> _REQUIRED WORK_
Please give back word for word the lines of the material below between the line containing "The height and width of the screenshot is (798, 920)." and the line containing "Click the search", inclusive.
#### AVAILABLE DATA ####
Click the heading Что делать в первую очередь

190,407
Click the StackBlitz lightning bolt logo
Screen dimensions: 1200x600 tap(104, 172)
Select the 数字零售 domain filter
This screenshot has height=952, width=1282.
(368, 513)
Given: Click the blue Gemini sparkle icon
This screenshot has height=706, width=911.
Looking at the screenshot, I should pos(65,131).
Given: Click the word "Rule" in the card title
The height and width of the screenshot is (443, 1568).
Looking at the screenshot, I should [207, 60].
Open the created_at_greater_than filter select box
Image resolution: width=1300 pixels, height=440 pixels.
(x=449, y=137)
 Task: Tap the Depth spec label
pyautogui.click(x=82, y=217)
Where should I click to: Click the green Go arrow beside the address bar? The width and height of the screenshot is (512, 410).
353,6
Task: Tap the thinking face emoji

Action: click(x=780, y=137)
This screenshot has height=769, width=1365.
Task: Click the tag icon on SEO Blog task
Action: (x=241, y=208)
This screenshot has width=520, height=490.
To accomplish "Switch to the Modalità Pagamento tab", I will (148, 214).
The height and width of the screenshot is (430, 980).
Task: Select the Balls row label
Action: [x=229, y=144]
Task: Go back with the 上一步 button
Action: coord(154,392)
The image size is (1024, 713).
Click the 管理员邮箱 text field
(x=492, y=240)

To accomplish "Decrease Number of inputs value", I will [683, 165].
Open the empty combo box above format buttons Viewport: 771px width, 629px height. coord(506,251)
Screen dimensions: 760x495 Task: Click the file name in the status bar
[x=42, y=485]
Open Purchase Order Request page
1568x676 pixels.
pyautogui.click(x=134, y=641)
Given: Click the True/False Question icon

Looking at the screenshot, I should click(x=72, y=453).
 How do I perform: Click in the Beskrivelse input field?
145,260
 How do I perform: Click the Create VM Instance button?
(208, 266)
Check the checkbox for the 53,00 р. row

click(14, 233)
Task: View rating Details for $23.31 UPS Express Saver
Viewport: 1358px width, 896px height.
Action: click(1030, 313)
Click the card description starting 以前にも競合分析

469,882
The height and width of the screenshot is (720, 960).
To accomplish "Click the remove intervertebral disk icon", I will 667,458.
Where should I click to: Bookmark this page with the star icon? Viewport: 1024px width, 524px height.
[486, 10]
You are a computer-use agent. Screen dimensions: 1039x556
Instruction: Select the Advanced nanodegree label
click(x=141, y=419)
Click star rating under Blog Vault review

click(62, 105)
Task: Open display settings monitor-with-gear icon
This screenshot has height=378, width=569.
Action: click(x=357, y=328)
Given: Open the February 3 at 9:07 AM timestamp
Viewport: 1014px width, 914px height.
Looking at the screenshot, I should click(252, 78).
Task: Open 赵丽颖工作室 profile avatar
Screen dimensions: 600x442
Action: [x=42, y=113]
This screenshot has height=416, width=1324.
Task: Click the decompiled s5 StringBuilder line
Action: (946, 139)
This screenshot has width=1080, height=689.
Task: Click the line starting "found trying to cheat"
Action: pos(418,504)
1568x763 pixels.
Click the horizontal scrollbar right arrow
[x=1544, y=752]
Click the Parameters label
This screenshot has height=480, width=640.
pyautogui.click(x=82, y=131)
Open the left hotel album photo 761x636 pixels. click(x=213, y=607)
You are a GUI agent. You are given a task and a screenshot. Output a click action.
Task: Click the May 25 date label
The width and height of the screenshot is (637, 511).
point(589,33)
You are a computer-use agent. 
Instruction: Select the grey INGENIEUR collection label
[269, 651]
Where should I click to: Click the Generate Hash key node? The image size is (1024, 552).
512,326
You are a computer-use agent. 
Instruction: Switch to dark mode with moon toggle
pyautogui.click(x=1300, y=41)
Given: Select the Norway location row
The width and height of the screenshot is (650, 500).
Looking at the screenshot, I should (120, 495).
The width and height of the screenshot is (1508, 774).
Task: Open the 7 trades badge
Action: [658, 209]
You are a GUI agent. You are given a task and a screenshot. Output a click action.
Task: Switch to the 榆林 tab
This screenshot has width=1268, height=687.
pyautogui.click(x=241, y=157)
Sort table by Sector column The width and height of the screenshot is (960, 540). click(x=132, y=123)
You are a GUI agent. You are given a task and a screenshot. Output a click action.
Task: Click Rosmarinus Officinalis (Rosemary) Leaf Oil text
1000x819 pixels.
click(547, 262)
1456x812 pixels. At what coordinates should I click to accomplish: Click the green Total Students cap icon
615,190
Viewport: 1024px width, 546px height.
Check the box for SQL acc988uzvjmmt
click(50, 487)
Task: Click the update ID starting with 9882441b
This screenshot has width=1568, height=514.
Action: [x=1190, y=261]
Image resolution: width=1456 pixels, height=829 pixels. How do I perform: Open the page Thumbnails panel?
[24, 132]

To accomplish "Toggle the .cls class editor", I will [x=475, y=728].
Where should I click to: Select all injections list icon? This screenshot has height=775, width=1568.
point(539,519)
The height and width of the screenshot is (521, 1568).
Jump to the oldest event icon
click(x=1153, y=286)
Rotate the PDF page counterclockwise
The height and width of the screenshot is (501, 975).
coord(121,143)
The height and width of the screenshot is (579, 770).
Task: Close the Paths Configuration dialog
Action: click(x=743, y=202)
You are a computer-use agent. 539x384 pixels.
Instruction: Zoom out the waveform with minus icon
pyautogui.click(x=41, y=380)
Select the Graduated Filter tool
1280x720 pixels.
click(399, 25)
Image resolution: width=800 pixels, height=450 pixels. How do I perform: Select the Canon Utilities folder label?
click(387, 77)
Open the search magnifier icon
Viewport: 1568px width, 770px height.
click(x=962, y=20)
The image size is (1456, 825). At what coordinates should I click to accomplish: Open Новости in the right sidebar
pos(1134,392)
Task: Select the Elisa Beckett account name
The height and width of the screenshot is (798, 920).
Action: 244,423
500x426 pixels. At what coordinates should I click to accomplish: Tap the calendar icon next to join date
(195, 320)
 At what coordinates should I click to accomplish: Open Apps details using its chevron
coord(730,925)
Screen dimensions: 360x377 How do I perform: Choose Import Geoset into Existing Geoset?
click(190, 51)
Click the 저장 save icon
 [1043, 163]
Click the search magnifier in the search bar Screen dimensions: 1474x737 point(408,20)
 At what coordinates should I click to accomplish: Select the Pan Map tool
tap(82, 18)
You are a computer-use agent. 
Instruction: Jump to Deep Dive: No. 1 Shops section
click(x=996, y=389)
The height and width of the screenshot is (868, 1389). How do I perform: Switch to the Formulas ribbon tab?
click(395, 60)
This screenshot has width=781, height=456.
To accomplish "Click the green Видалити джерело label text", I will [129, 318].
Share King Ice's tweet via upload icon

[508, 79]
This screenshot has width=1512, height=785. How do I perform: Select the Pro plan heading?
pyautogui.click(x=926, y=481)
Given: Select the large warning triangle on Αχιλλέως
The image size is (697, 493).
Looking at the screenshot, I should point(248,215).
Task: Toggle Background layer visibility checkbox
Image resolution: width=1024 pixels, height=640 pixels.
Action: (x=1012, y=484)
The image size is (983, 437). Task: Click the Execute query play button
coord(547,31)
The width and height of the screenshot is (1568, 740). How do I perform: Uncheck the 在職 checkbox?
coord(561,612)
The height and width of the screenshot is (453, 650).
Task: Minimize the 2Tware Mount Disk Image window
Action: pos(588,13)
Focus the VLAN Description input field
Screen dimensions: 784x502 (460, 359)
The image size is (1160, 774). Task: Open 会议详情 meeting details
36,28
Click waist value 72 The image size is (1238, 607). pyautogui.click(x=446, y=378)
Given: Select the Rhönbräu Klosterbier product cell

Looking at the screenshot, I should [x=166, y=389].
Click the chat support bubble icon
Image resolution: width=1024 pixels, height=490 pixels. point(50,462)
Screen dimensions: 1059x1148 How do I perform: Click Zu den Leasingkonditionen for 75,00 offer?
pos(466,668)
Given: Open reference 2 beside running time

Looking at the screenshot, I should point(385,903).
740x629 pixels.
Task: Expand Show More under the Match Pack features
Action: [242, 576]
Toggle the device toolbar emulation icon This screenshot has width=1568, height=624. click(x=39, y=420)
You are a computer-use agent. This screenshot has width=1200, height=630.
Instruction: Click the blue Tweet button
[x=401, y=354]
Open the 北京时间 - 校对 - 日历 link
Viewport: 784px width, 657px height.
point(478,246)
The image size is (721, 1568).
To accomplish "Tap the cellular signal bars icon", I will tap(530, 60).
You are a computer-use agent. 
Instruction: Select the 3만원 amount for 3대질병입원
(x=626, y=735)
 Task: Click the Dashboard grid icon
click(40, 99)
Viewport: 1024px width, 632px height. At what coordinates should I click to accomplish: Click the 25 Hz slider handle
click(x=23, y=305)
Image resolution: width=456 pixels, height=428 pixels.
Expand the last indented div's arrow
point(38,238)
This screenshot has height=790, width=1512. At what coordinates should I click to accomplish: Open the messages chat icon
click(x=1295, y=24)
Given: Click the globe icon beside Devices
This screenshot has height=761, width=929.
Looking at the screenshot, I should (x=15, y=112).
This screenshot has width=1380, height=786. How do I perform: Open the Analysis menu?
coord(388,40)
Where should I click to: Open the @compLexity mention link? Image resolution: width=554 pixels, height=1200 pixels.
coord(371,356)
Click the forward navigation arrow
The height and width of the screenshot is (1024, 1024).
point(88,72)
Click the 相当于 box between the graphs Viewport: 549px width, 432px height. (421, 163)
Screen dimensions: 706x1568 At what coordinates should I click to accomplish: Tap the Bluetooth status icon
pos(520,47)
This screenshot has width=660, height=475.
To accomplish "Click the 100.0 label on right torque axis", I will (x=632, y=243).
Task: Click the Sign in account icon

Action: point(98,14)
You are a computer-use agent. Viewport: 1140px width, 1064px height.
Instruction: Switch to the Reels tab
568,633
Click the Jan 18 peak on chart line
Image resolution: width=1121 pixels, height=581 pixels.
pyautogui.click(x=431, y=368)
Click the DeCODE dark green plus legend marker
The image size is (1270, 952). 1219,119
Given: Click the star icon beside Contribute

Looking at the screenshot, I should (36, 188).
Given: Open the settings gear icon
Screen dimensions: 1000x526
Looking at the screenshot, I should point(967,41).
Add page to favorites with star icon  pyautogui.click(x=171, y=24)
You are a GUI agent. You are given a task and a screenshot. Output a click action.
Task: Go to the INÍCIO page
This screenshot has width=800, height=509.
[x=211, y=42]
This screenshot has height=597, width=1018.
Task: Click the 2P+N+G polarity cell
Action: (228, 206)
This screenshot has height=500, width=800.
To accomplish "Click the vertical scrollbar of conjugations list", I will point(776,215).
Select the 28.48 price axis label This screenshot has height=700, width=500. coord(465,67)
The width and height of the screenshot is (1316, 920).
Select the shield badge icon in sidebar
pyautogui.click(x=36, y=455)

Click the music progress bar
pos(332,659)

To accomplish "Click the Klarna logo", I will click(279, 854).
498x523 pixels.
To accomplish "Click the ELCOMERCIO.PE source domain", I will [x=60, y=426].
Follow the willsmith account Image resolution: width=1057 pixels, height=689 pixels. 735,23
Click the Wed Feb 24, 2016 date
####
> _REPLY TO THE TASK_
The height and width of the screenshot is (798, 920).
Action: 244,423
500x426 pixels. At what coordinates should I click to accomplish: Tap the calendar icon next to join date
(195, 320)
 At what coordinates should I click to accomplish: Open Apps details using its chevron
coord(730,925)
Screen dimensions: 360x377 How do I perform: Choose Import Geoset into Existing Geoset?
click(190, 51)
Click the 저장 save icon
 [1043, 163]
Click the search magnifier in the search bar Screen dimensions: 1474x737 point(408,20)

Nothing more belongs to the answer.